DATA SECTION
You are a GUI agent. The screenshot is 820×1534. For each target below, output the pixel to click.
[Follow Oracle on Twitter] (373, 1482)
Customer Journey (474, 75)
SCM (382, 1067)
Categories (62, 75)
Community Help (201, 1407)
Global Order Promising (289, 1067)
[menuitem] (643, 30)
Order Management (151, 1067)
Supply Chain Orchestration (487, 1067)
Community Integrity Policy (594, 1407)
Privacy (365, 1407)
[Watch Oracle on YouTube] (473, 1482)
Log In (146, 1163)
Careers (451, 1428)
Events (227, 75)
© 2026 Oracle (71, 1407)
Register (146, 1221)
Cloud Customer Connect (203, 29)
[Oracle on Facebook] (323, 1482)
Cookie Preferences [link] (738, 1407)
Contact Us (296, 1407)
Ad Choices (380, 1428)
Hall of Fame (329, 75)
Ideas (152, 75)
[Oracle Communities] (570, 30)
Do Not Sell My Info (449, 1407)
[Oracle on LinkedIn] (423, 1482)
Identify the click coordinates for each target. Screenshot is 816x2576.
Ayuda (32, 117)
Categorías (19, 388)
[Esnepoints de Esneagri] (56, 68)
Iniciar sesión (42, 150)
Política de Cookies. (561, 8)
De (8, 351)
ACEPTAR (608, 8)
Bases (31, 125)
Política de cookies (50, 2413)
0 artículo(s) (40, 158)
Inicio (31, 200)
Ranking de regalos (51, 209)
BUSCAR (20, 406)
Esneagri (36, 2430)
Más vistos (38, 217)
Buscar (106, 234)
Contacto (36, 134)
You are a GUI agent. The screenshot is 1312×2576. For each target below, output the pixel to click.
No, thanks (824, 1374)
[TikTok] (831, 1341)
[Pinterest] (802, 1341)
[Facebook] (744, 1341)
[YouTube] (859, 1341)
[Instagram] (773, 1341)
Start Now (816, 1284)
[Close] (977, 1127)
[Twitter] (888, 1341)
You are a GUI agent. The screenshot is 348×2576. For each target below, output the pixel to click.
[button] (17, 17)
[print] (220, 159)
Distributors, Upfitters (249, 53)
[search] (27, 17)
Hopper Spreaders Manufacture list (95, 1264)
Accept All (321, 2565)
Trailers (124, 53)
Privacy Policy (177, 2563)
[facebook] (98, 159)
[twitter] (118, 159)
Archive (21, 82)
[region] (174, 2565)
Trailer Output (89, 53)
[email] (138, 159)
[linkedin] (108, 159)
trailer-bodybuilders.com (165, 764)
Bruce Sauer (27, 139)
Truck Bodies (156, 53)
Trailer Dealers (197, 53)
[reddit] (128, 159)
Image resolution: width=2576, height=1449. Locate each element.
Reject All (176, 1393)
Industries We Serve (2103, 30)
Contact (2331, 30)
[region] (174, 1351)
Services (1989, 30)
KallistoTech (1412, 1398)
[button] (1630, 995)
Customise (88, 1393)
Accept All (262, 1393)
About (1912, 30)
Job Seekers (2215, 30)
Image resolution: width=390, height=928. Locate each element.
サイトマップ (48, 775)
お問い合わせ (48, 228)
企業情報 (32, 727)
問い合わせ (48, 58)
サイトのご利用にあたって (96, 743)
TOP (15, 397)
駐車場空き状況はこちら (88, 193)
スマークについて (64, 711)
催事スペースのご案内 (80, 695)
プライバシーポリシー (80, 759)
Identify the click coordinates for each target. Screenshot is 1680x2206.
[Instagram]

EXERCISE DESCRIPTION
Among the entries above, the line containing "Ideas (152, 75)", the line containing "Contacto (36, 134)", and all lines between them are to be restated word for word; nothing else belongs in the reply.

RESULT BELOW
Ideas (152, 75)
[Oracle Communities] (570, 30)
Do Not Sell My Info (449, 1407)
[Oracle on LinkedIn] (423, 1482)
Identify the click coordinates for each target. Screenshot is 816x2576.
Ayuda (32, 117)
Categorías (19, 388)
[Esnepoints de Esneagri] (56, 68)
Iniciar sesión (42, 150)
Política de Cookies. (561, 8)
De (8, 351)
ACEPTAR (608, 8)
Bases (31, 125)
Política de cookies (50, 2413)
0 artículo(s) (40, 158)
Inicio (31, 200)
Ranking de regalos (51, 209)
BUSCAR (20, 406)
Esneagri (36, 2430)
Más vistos (38, 217)
Buscar (106, 234)
Contacto (36, 134)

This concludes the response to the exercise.